Cenâb-ı Hakkın insanın mâhiyetine koyduğu olumlu ve en güzel duygulardan birisi fedâkârlıktır.
İnandığı dâvâsı uğruna her türlü zahmet ve meşakkatlere göğüs geren, sahip olduğu imkânları o yolda gözünü kırpmadan tereddütsüz harcayan insanlara fedâi denilir. Hatta onlar, gerektiği zaman en kıymetli sermaye olan hayatlarını bile dâvâsına fedâ ederler.

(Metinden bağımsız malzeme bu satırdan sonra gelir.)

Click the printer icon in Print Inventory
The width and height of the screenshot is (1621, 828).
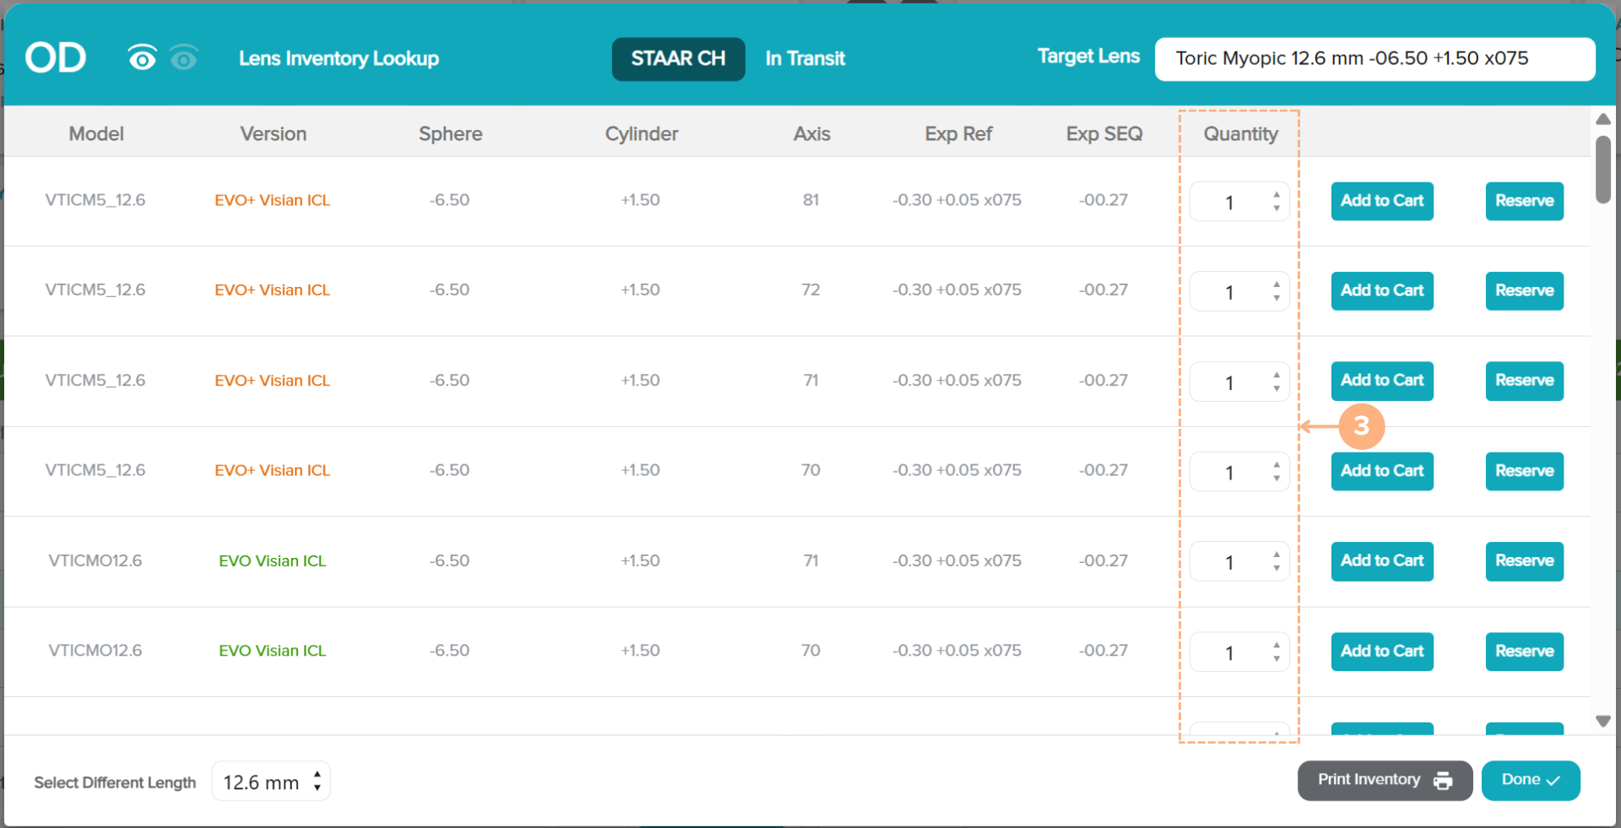click(1443, 781)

İslâm tarihi boyunca bilinen en büyük fedâiler grubu, şüphesiz Sahabeler denilen Sevgili Peygamberimizin (asm) dâvâ arkadaşları olan emsalsiz kahramanlardır. Zirâ onlar, İslâm uğruna canlarını, mallarını, kavim ve kabilelerini, hülâsa ne varsa her şeylerini fedâ etmişlerdi. Allah Resûlü (asm) ile konuşurlarken “Fedâke ebî ve ümmî Ya Resûlallah!” Yani, “Anam babam sana fedâ olsun Ya Resûlallah” diyorlardı. Dâvâsı için doğdukları vatanlarını terk etmişlerdi. Bir kısım sahabeler önce vatanlarını terk etmiş, bir kısmı önce Habeşistan’a, sonra hepsi Medine’ye hicret etmişlerdi. Bedir Savaşında babalar oğullarıyla, kardeşler müşrik kardeşleriyle savaşmışlardı.

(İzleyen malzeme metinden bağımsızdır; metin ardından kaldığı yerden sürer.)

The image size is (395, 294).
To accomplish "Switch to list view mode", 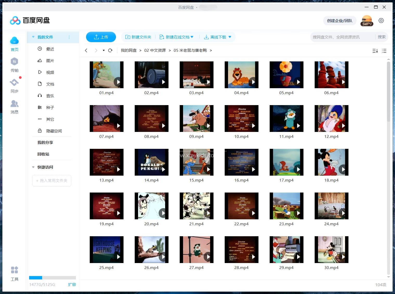I will tap(384, 51).
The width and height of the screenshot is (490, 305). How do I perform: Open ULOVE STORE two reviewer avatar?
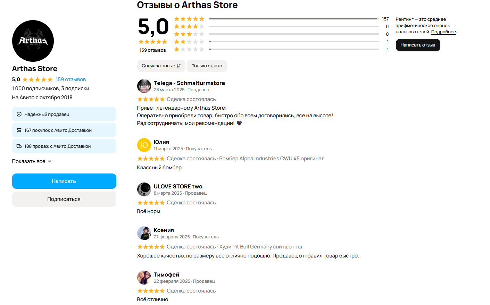pyautogui.click(x=144, y=189)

İslâm yolunda malını harcamada hep Hazret-i Ebûbekir’in (r.a) gerisinde kalan Hazret-i Ömer (r.a), bir seferinde malının yarısını Resûlullah’a teslim etmiş ve bu sefer geçtiğini düşünmüştü. Hz. Peygamber (asm) “Ya Ebûbekir! Sen ne getirdin?” diye sorduğunda “Malımın tamamını Ya Resûllüllah” dedi. “Ev halkına ne bıraktın?” “Allah ve Resulünü” diye cevap verdi. Yine Hazret-i Ömer (r.a) onu geçememişti. Onlar fedâkârlığın zirvesindeydiler. Bizlerin, onları anlaması bile imkânsızdı. Onlar, İslâmın şeref levhalarını yazmış ilk kahraman fedâiler ordusuydu. Onlardan sonra gelen Müslümanlar da fedâi olduklarını gösterdiler. Tarihe nice şeref levhaları yazdılar. Özellikle Çanakkale’de gerçekten bir destan oldular.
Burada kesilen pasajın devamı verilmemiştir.